Body Building — Robert Nelson
Every majestic building in the western tradition is an archetype of authority. They occupy the land with an air of assurance and command: not only do they contain the instruments of institutional power but the powerful facades project their authority by means of a strong ornamental language of weight and support. Those gorgeous fluted columns with their articulated capitals and bases, the mighty cornices and volutes, the pediments and entablatures, all conspire to enhance the force of one another’s presence. Each element in a classical design corroborates the logic and gravity of every other. They collectively argue their place in the world; it’s a place worked out with definition and order.
One was brought up to think that beautiful objects appeal simply because they’re aesthetically balanced. Classical architecture is esteemed because it embodies harmonies which, for centuries of western judgement, were imagined to be eternal and universal. One spoke of a canon, the rule, by which forms were correctly proportioned and against which any deviance would result in caprice. Wrapped up in this aesthetic rigour, the big handsome buildings wore their politics lightly. The pillars of western authority are fluted with the beautiful myth of natural order.
In the photographic frieze Body/Building Polixeni Papapetrou has constructed an ambitious argument about the roots of two classically beautiful cultural archetypes: Greek architecture and the ideal body. For the ideal body, Papapetrou has resorted to a contemporary translation of Hellenic beauty. Her shiny bodybuilders have been photographed in an underground bunker beneath the auditorium in which a competition is staged. In itself, the contest for physical prowess (agon) is very Greek; and some of her greased-up figures could almost have walked off an Attic vase showing a gymnasium, where bodies were also smeared with oil.
The comparison of classical design and contemporary bodybuilding suggests a strong connection between the two, apart from their obviously shared Hellenic heritage; for although classical architecture is associated with refinement and bodybuilding is associated with vulgarity and excess, both are an emphatic archetype of phallic discipline, authority and institutional control.
Papapetrou’s reaction isn’t entirely unsympathetic. The format of Body/Building confidently assumes the rhythms of ancient Greek architectural friezes. Images of full-length figures in heroic near-nudity are interspersed with images representing architectural details taken from Melbourne buildings of classical revivalism such as Parliament House and the Shrine. The balance of human figure and masonry recalls the sequence of carved metopes and triglyphs in Doric architecture.

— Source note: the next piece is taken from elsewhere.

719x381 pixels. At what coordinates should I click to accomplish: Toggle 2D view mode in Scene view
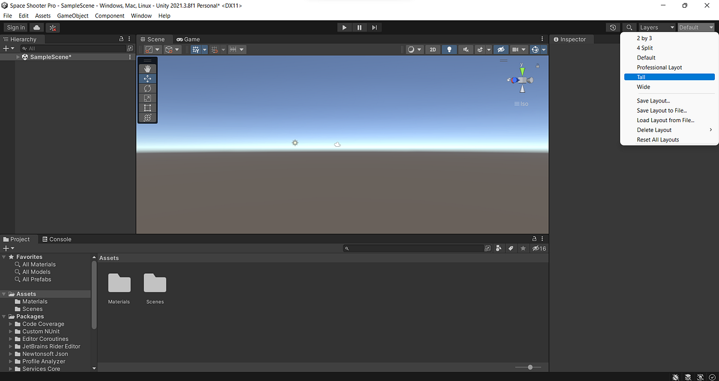tap(433, 49)
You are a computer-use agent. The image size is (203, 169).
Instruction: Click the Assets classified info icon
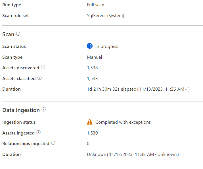point(39,78)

The Hellenic ideal of beauty identified perfection with a virile and muscular body, well suited to athletics and war. With strongly institutional links, it was a body which belonged to the city. The combination of today’s bodies and an ancient canon of architecture implies that classical aesthetics prevail in the continuing contemporary cult of physical prowess. Witness the appeal of powerfully muscled torsos in magazines, films, television (Gladiators) and, of course, the bodybuilding contests themselves.
Through exaggeration of muscular details, the symmetries of the body become emphatic; moreover, while untrained bodies tend to flow from one part to another, the muscle-bound body is highly articulated. The bodybuilder speaks of ‘definition’ meaning the extent to which the muscles stand out as separate units and are not subsumed under a unifying skin. Effectively, this is the aesthetic logic by which ancient Greek ornament worked in the architecture of the temples. This belongs to our hidden canon of beauty, though long lost in the architecture of modernism, but surviving in various corporal inscriptions. It is relentlessly male, inorganic, unerotic, authoritarian and, arguably, very Greek.
Though not consciously seeking a sublime aesthetic, Papapetrou makes awe and admiration jostle with revulsion and redress. A desirable aspect of Greek aesthetics is coupled with a questionable one: the great sense of stature, magnificence and authority of ancient architecture is unhappily married to the glorification of the pumped-up flesh which, even when belonging to females, is gendered as masculine. The frieze proposes that the relationship between the primed body and the majestic ornaments of the institutional is not coincidental. It points to the hard soul of patriarchy.